SEALS.

There exists at present considerable confusion in the number of species and the classification of the northern seals. A scientific argument on classification is beyond the province of this report, and it need only be mentioned that, after careful inquiry from the Eskimos of Baffin island and Hudson bay, there is no doubt that, including the walrus, there are but six species of seals in the northern seas of eastern America, and that the other species named are simply due to varieties of age, size and colour.

The present account is confined to the distribution, habits and uses of these animals.

Callocephalus vitulinus, Linn.—The Harbour seal, Freshwater seal, or Ranger (Kassigiak, Eskimo), is common but not plentiful on all the coasts. It is found usually about the mouths of rivers, and in bays and fiords. It is also found in some of the larger lakes of Labrador and Baffin island. These lakes are often far inland and high above the present level of the sea, and there is no doubt that in a number of them the seals reside permanently. The young, unlike those of the other seals, are produced in July on the rocks about the banks of rivers.

The skins are prized by the natives owing to their fur-like character and beauty of colour. They are dressed with the hair on, and are chiefly used for women’s garments, fancy bags and for the boot-legs of dandies.

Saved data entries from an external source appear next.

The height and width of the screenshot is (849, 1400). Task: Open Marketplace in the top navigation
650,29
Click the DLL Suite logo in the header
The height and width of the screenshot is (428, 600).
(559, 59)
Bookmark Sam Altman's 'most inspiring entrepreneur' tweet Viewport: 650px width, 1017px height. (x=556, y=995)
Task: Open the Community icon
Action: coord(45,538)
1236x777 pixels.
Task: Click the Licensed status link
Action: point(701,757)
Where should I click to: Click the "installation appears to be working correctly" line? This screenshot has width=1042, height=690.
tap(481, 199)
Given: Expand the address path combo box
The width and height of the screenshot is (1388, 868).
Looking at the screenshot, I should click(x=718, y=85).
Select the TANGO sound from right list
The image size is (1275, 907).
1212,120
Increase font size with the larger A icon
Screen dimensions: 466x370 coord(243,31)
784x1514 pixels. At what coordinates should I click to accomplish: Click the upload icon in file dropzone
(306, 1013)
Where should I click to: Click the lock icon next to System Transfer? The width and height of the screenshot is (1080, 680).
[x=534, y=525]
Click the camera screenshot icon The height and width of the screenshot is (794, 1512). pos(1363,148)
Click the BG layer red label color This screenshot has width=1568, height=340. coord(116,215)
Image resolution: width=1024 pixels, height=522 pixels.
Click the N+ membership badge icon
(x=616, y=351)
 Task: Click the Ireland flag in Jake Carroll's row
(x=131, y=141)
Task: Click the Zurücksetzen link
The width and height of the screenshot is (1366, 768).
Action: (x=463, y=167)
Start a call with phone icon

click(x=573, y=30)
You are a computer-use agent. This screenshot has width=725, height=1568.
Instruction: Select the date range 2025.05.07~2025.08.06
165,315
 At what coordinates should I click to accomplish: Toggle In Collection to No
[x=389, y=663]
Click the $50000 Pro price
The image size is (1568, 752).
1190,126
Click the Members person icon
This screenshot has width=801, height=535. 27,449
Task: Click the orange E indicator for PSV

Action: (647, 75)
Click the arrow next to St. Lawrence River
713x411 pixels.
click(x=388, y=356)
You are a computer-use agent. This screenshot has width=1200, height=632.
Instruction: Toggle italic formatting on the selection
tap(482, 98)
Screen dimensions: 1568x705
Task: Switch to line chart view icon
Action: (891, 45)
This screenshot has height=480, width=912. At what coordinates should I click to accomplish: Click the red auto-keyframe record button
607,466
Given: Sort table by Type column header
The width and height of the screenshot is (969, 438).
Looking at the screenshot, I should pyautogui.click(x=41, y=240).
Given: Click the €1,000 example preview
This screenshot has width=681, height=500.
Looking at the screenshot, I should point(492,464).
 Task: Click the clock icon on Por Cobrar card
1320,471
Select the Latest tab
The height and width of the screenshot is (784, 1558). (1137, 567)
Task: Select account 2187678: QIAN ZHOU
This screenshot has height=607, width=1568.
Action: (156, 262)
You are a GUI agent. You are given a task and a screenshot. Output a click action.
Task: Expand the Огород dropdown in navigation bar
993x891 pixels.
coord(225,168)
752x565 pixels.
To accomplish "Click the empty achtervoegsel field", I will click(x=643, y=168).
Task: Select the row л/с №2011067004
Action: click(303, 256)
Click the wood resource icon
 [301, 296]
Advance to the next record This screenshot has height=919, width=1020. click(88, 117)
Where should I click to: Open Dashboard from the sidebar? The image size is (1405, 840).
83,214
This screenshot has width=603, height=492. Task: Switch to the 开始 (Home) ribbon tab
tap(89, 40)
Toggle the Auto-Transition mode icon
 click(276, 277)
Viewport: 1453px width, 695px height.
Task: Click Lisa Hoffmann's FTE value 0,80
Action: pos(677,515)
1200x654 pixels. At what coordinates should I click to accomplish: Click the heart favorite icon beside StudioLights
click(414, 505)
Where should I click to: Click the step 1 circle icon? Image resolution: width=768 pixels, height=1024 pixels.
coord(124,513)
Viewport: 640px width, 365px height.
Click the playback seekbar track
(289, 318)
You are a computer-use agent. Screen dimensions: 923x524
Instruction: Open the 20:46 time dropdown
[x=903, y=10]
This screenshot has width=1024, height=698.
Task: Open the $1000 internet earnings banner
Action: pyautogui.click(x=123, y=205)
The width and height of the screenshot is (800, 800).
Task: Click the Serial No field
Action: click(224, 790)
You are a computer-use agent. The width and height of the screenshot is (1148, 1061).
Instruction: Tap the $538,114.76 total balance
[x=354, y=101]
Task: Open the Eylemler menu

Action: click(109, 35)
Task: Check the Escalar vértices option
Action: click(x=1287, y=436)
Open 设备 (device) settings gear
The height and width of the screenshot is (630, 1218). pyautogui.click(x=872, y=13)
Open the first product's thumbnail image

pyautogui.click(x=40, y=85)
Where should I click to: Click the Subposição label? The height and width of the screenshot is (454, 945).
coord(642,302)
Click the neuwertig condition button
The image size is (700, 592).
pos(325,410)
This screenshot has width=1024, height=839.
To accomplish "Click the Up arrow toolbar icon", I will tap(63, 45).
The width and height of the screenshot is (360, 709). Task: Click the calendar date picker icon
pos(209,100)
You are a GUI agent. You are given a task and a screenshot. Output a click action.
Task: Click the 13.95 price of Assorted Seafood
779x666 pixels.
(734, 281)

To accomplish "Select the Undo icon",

The flesh and blubber, especially of the older and larger freshwater seals, have a disagreeable odour and taste, and consequently are not so highly prized by the natives as are those of the following species.

Pagomys foetidus, Fab.—The Ringed seal, or Jar (Nietshik, Eskimo), is the common small seal of all the coasts.

The variations in size, markings and colour, due to age, have led to this seal being classed under several species.

Its flesh is the chief article of diet of the natives the year round, while its skin when dressed with the hair is used for clothing, tentings and bags; when dressed by removing the hair, it is used as covering for the kyak and for boot-legs. The blubber, burned in stone lamps, is the chief source of artificial heat.

The young are born in March in snow-houses scraped out by the female from a snow-bank, close to an air-hole on the ice. When born they have a glistening white coat of soft hair.